Just once, I’d like to have seen him smile. The man never
smiled. Never. Not even on holidays. Weddings. Nothing. He’d never once
congratulated me. Not when I played D1 ball, not when I got drafted, nothing.
It pushed me to be better, and I won’t whine or anything and I love him all the
same… But it’s just… that I looked up to him, playing ball. I looked up to him,
when I was a kid. I mean, dammit, he was a colonel in the US Army. My dad was a
bona fide hero. He was my hero.
And I’d thought of him patting me on the back, hugging me
during our victory party. It’d have made him proud… It’d have made him smile…

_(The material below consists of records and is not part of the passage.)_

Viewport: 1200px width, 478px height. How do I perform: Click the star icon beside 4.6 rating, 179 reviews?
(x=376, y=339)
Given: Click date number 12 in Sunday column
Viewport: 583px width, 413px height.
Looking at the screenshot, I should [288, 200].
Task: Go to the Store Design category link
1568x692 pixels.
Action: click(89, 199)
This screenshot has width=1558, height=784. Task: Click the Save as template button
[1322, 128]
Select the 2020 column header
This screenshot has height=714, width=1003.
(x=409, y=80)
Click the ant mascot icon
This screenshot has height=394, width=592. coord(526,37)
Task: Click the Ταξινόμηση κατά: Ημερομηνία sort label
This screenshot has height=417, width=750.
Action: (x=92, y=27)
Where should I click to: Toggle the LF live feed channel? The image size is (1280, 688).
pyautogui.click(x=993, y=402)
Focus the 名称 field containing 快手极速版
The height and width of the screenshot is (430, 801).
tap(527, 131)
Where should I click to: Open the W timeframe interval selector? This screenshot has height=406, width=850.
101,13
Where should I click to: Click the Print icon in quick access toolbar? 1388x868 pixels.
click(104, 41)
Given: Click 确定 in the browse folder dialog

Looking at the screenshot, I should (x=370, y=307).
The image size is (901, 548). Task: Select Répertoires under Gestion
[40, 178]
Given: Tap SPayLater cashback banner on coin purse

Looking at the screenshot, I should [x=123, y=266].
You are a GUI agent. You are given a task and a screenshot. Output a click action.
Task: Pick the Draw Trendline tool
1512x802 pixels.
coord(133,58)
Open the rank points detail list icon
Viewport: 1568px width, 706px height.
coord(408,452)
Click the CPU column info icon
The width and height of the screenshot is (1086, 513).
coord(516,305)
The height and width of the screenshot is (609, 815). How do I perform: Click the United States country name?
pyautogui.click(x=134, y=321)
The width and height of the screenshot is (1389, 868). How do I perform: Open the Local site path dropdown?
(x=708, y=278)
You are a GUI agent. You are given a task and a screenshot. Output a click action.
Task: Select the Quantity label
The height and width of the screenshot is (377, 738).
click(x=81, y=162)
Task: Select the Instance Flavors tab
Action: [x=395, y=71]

He could’ve bragged about it to his buddies at the VFW, shown them my Super
Bowl ring…
But no. I lost the game. I was a loser.
I couldn’t look my old man in the eyes afterward. And I
never got a second chance at a Super Bowl. I never got back to the big game.
Not that I could really face my Pops, even before that game.
But after that, dammit, I never could really talk to him, not even when he was
on his deathbed.
Dammit, I made millions. I was an all-pro. I played 16 years
in the NFL. But the only time I got to the big game, I lost. Losing that Super
Bowl, being the biggest loser, having to face my old man, my family, after that
game, having to explain to my children that we lost, that was the worst moment
of my life. That was far worse than losing my money.
Goddammit, we let everyone down. And I have to live with
that. I lost my pride with that Super Bowl. I will never have a second chance.
That game, that drive will haunt me forever.
That game… The noise, the crowd hiss… That sea of camera lights
flashing… Me, shoving forward, beads of hot sweat burning my eyes as I was
looking up over the rows of helmets and knots of padded bodies… Me, seeing our
guy twisting on the turf, stretching his arm to the white chalk of the goal
line, and then… the whistles, the fireworks, the reckoning, knowing our guy came
up just inches, dammit, just inches short, that… that wakes me up in the middle
of the night... It fucking haunts me.
I only watched that game tape once, during the offseason
following the Super Bowl. Otherwise, I don’t ever want to see video of it. Not
like I need to, anyway, since it often creeps back, runs on a loop, in my mind.
When I flashback to that Super Bowl, that’s pretty much the
only time, really, these days, I think much about football. I don’t even watch
the Super Bowl anymore, unless I go to a party…
My wife’s been talking about this haunting crap. I don’t believe
in it. I believe in real ghosts. The past. Traumatic memories and lost
opportunities… The ghost of Super Bowl past. The ghost of lingering
disappointment and lost pride. Those, dammit. Those are my ghosts.